As the U.S. military campaign in Libya reached its 60-day mark on Friday, Muammar el-Qaddafi's regime offered to withdraw its forces from various cities in the country if NATO stops its bombing campaign and the rebels there put down their weapons, the Wall Street Journal reports. It's unclear if this proposal will satisfy the rebels, who have long demanded that peace negotiations must include Qaddafi stepping down from power.
Libyan government spokesman Moussa Ibrahim said that Russian officials broached the idea of a cease-fire, as Turkey had a month earlier. “We are prepared to withdraw all our army units from the cities... if we could work out a way to guarantee that no arms, no weapons are in these cities—not the government's weapons, not the armed rebellion's weapons," Ibrahim told reporters.
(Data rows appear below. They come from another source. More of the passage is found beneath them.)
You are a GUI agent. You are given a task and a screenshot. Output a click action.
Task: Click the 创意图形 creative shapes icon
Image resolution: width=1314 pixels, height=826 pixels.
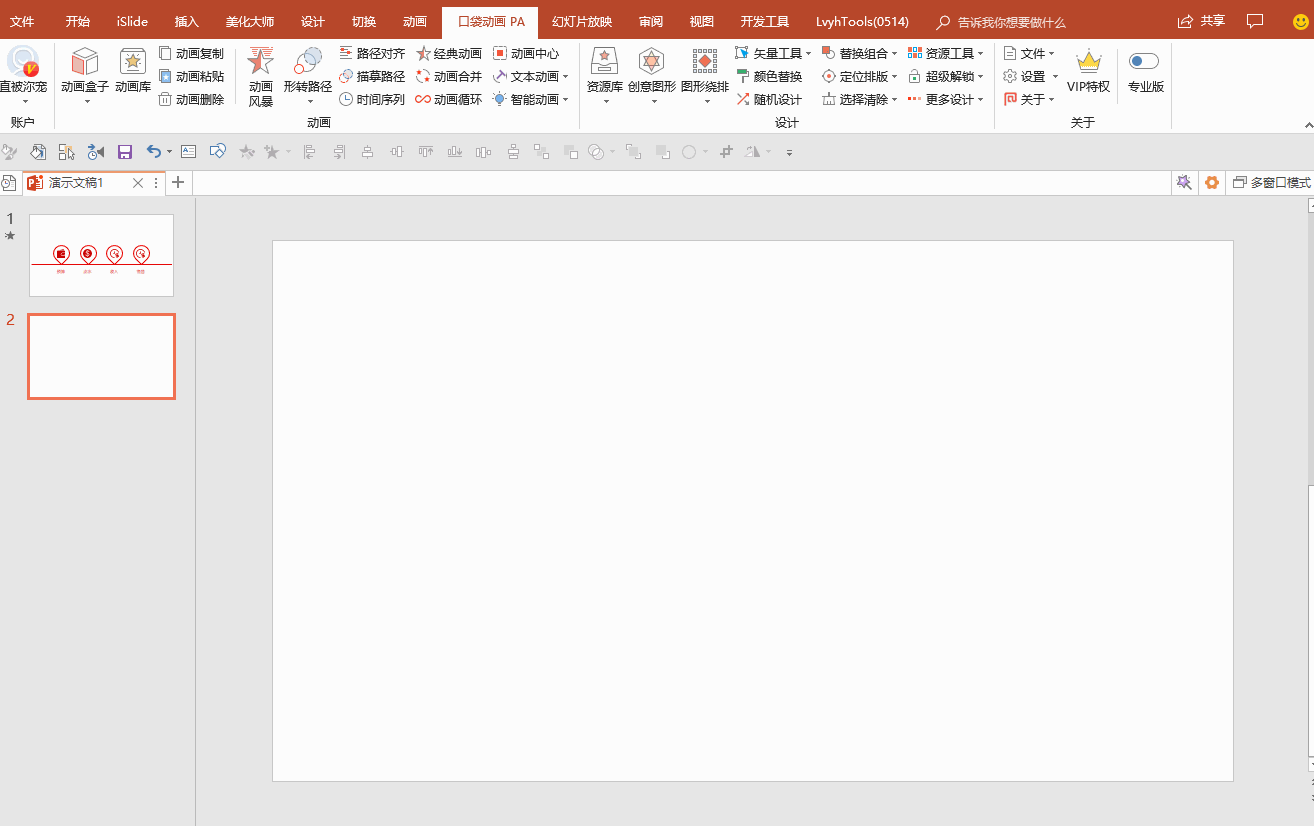651,64
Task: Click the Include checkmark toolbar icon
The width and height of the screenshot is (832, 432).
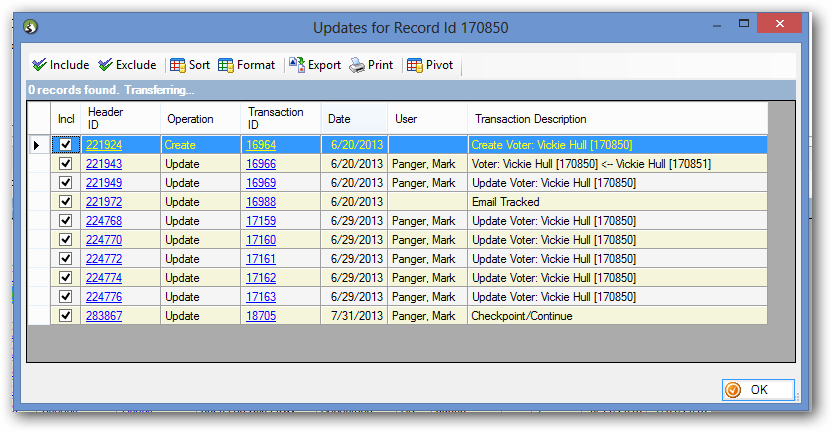Action: click(x=39, y=65)
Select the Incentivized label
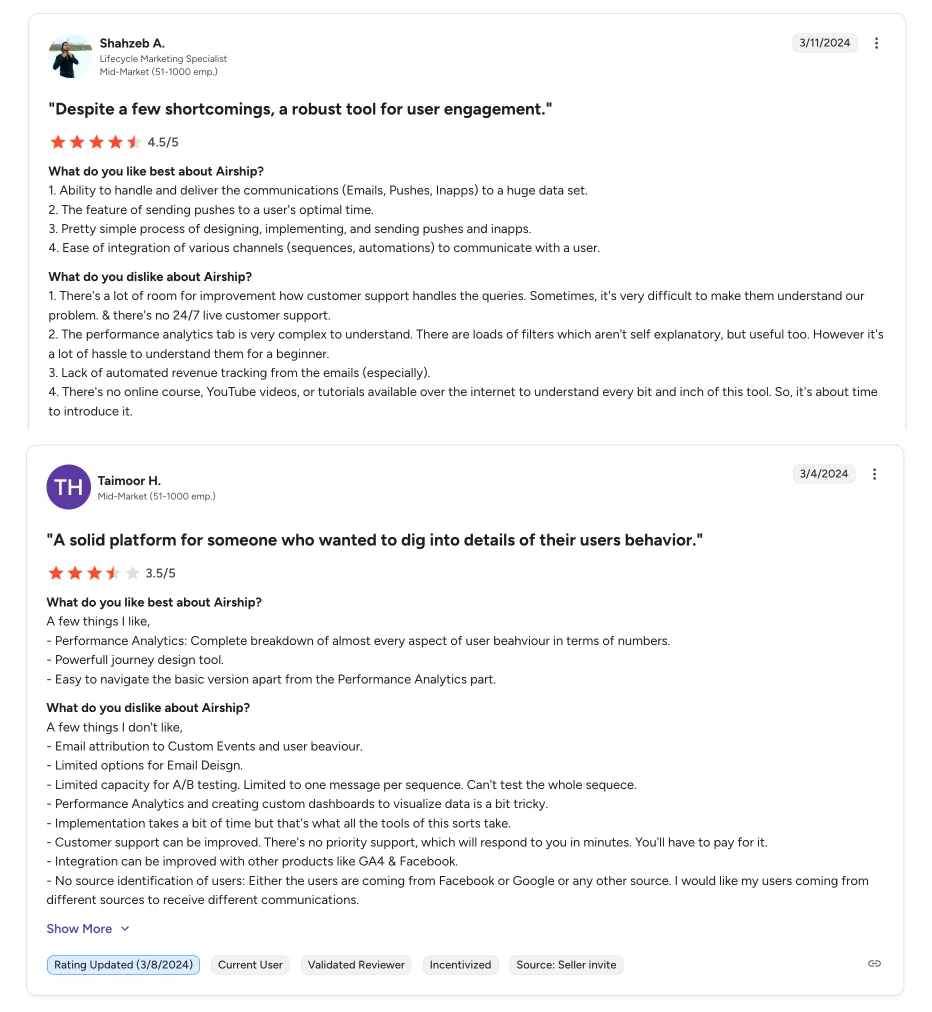The width and height of the screenshot is (932, 1012). [x=460, y=964]
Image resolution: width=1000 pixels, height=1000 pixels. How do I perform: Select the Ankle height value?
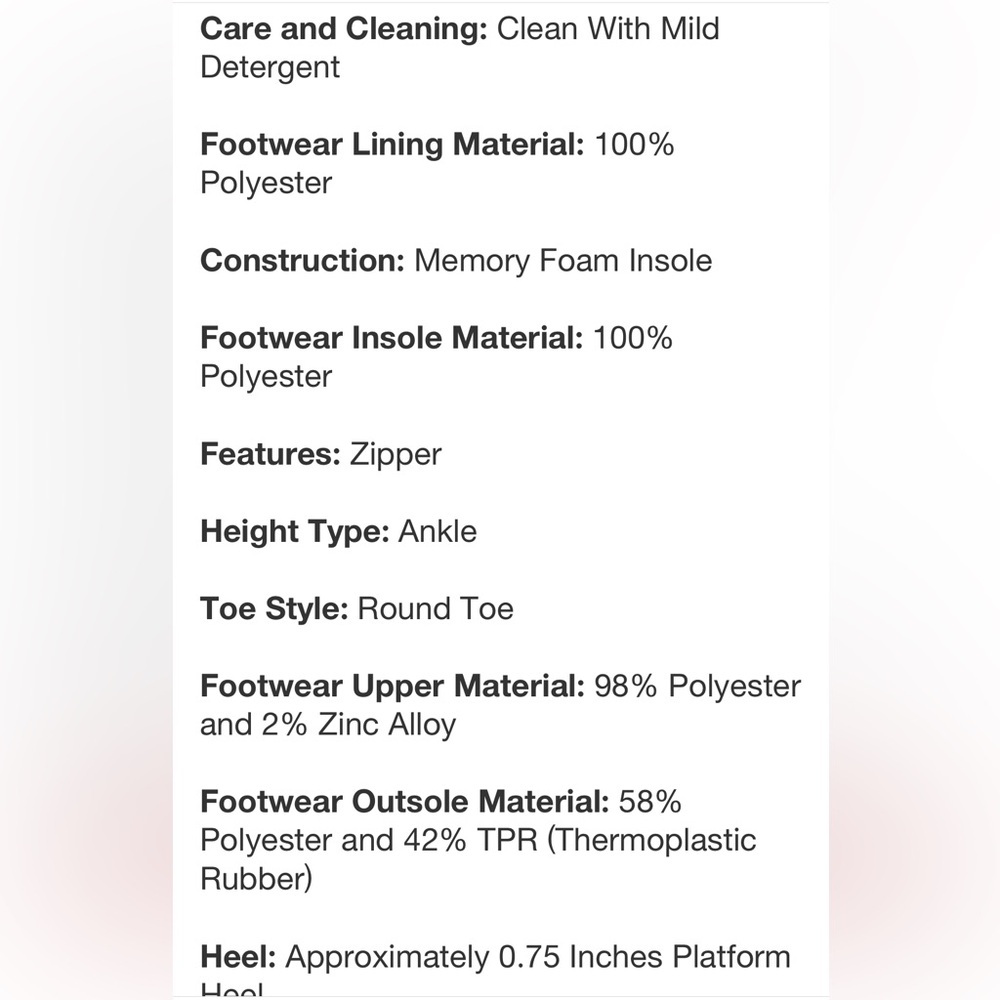coord(438,531)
This would be a first step towards "a transitional period" for the Libyan people to decide their political future, he added.
Representatives from the rebels' interim national council have been making their way through Western and Arab capitals, making the case for international recognition and calling for the U.S. and allies to unfreeze billions of dollars in Qaddafi-linked assets that have been seized under sanctions for use by the rebels.
Overnight, NATO fighter jets bombed three ports--including the main port in Tripoli. CNN reports that eight of Qaddafi's ships were hit this morning--his navy is accused of trying to attack ships in the Misurata area and gain access to the port city to harm civilians. Qaddafi’s forces have kept hold of the capital, Tripoli, and other cities in western Libya, though the rebels have long held much of the country’s east, operating an interim government out of Benghazi. After a bloody battle, rebels now control much of Misurata, but are struggling to hold their gains.
The U.S., as part of the NATO-led effort, has been launching strikes in Libya under the authority of a United Nations resolution. Some Republican senators are waiting to hear from Obama on whether he will seek out congressional authorization to continue the mission longer than 60 days, as proscribed by the War Powers Act.